Photo: Katerina Kanakis
People living in rural and remote communities can face many challenges when it comes to maintaining their health. Residents of three mining communities in rural and remote Queensland had both good and bad things to say about their health and health services available in their communities.
Researchers from James Cook University used semi-structured interviews to investigate the perceptions of residents of these communities about community wellbeing and the mining industry. Residents were asked about both their own direct experiences within the communities and their perceptions of the community as a whole. The communities were of varying sizes, with populations of around 20,000, 15,000 and 9,000. In two of the communities coal mining was the primary industry; in the third a mix of heavy metals was mined.
"...because there is a big sporting community in town. I think…the average person is probably…pretty active or does something outside when it’s not too hot." (Participant 14)
Some of the positive aspects residents reported included the perception that many members of their community were engaged in exercise and physical activities such as playing sports and using exercise infrastructure such as walking paths.
However, other residents perceived there were high rates of overweight residents due to a lack of exercise. In some communities it was thought that the hot climate inhibited residents’ ability to exercise. Some residents also noted unease about air pollution from the surrounding industries.
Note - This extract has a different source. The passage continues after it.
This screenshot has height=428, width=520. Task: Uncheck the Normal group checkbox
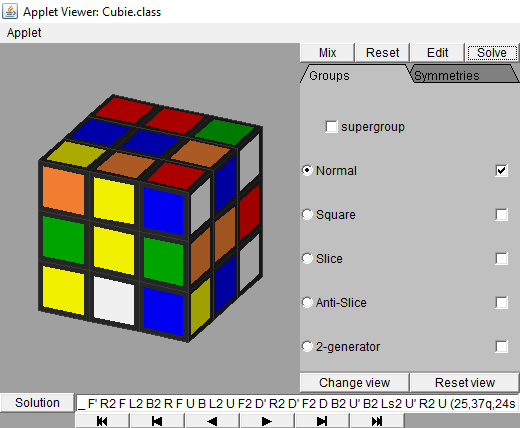pos(501,171)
"...[health professionals are] doing Skype…people fly-in and fly-out to still deliver services for the community...I feel that there’s a lot of good things happening within the…health industry." (Participant 30)
Residents reported positive aspects of the health services available within their community. Specifically, residents noted the importance of outreach services and schemes giving access to medical care outside of their communities. The use of technology was also seen as a positive as it increased residents’ ability to consult with medical and allied health professionals remotely.
“I think people tend [to] live away if they’re…too unwell.” (Participant 29)
Residents also noted some challenges to accessing health services both within and outside of their communities. A lack of bulk billing doctors was noted as a challenge for many to access medical care. They also perceived a lack of understanding from private health funds of the extra costs incurred by those who live in rural and remote areas when accessing tertiary and specialist health services. In two communities residents reported concern about the lack of local birthing facilities as a cause of stress for families.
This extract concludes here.